I also ask for an email address so I can send copies of the photographs to the people who are willing to stand still for me.

Last week, my loving wife took my work pants and washed them for me, but did not notice my notebook. I had spent the morning photographing under the St. Johns bridge (an outing she declined) and when I came home to fix us breakfast, Vicki came in and said that I would be very unhappy, and handed me my journal.

Fig. 1. After washing it was a lump of pulp, and I was pretty sure it was lost. There is a pause of 24 hours between Fig. 1 and Fig. 2 while I was “pensive”. This journal covered the last six months and the first entries were from Santa Cruz and ended last week after we had settled in Portland. In those six months I had participated in a state-wide photoshoot, three trips back and forth between California and Oregon, a trip to Las Vegas to photograph artwork by a Chinese artist for a book, Death Valley, and hand-written addresses and names of all the people we met, including a husband and wife from Spain, young people from Poland, a father and his daughter from Quebec riding their bikes around America, and tourists from Japan. What obsessed me most was all the notes I had taken and allowed myself to forget: they were written down in the notebook and I could always refer to them later. I was most concerned about what I didn’t know I had lost, and the promises I had made to people to send them photographs that would not be sent.

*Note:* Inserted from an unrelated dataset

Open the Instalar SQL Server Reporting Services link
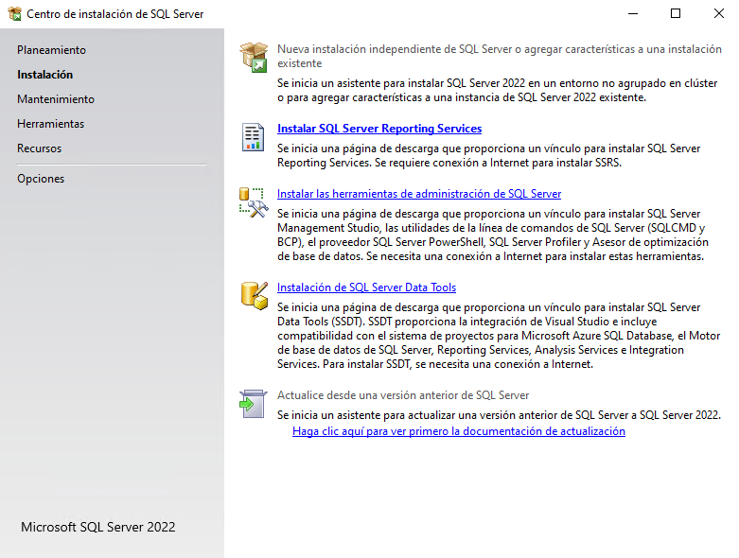Image resolution: width=739 pixels, height=558 pixels. coord(379,129)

Fig. 2 is a photograph of what the notebook looks like to start with, and the washed book after I had soaked it in a bath of luke-warm water. I gently pulled it back into shape, but saw that the paper was dissolving in the water as I touched it, so carefully made it as flat as I could and then placed it on wax paper.

Fig. 3 is after a few hours of carefully separating the pages with a dull knife, and placing small sheets of wax paper between them. At this point the paper felt like wet Kleenex, and I limited myself to two cups of coffee and the music of Radiohead while I carefully pulled the pages apart.

Fig. 4 is after placing the notebook in a room with a dehumidifier running continuously. Every few hours I rotated the book so the moisture could be removed evenly. I am careful to use a Gelly Roll or Pigma Micron pen when writing in the journal, and especially if I have someone else write in it, as the ink in these pens is waterproof when dry, and archival quality. The paper feels fairly brittle now, but the writing is clear, and I am transferring the notes to a spread sheet that I will print.

Fig. 5 shows the last two years of my notebooks, and my project for this weekend of transcribing addresses and emails.

Every night when I come home, I empty my pockets and kiss my wife.